The traditional family – consisting of a married, biological mother and father, and their 2 or 3 children (with assorted pets) all living in harmony in a single home – is increasingly less common. In Canada, published data from the most recent census continues to show the proportion of family defined as traditional continues to fall (currently less than 70% of families are comprised of traditional married parents – and within the province of Quebec less than 55% of families meet these criteria). Although many non-traditional families comprise a heterosexual, but unmarried, couple living together with their biological children, there continues to be an increase in the proportion of families with a single parent and families with same-sex parents 1.  

Although the idealized concept of a traditional family may once have been common, it has never been fully realized, and it has certainly changed in the past three decades. Reasons for this are complex and are associated with the increasing number of women continuing to work, high divorce rates, out-of-wedlock birth rates, adoption, assisted reproduction, the use of donor eggs and sperm, the use of surrogacy, the gay rights movement, and other social and economic factors2, 3.

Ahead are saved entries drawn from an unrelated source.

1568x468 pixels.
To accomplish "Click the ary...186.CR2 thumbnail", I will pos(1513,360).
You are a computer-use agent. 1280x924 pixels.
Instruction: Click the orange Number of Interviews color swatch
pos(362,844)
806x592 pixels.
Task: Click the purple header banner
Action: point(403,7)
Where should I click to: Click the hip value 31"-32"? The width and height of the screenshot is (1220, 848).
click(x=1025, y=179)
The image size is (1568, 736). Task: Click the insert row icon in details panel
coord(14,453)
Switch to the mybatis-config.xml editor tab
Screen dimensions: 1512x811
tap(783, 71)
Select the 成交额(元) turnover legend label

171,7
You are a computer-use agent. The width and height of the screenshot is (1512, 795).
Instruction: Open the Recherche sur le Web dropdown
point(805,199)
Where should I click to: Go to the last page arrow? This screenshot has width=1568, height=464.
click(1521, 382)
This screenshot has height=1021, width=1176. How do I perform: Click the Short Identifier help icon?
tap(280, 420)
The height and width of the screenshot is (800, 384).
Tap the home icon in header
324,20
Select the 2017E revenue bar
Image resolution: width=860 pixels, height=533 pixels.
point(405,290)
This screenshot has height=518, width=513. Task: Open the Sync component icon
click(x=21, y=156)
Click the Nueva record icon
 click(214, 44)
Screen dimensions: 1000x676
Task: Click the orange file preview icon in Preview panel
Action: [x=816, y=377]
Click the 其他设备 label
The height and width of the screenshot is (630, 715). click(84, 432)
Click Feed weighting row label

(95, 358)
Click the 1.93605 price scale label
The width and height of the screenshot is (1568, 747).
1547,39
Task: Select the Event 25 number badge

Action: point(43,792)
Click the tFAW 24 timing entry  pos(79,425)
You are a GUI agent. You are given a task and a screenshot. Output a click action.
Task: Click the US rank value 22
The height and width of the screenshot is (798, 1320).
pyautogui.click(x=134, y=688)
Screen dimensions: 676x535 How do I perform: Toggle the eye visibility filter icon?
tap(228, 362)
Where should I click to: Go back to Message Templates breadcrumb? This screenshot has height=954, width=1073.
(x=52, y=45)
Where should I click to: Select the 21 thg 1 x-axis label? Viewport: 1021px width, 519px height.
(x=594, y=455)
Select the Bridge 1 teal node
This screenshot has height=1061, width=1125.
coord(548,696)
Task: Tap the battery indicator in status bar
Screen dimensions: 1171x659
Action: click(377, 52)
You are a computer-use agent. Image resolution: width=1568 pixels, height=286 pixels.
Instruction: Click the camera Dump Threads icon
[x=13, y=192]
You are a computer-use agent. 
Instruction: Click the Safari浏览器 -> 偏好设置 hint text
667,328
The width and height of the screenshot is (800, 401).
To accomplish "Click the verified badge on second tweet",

While most children born in Canada are conceived by sexual intercourse of heterosexual couples, there is an increase in those born following assisted reproductive techniques – over 3,500 children were born following IVF treatments in 2009, out of 380,000 children born throughout Canada over the same period 4, 5. Furthermore, many children may also be conceived using donor sperm, donor eggs, or gestational surrogacy. Complete data concerning the numbers of children born with these modalities are unavailable in Canada, although over 250 children were born following 500 cycles with oocyte donation performed in Canada in 2009, and there were 270 treatment cycles involving gestational surrogacy4. No reliable data is available concerning the number of babies conceived as a result of donor sperm in Canada; however, such data is available in the United Kingdom where 825 children were born following donor insemination treatment (compared with 10,242 following IVF) in the same time period6.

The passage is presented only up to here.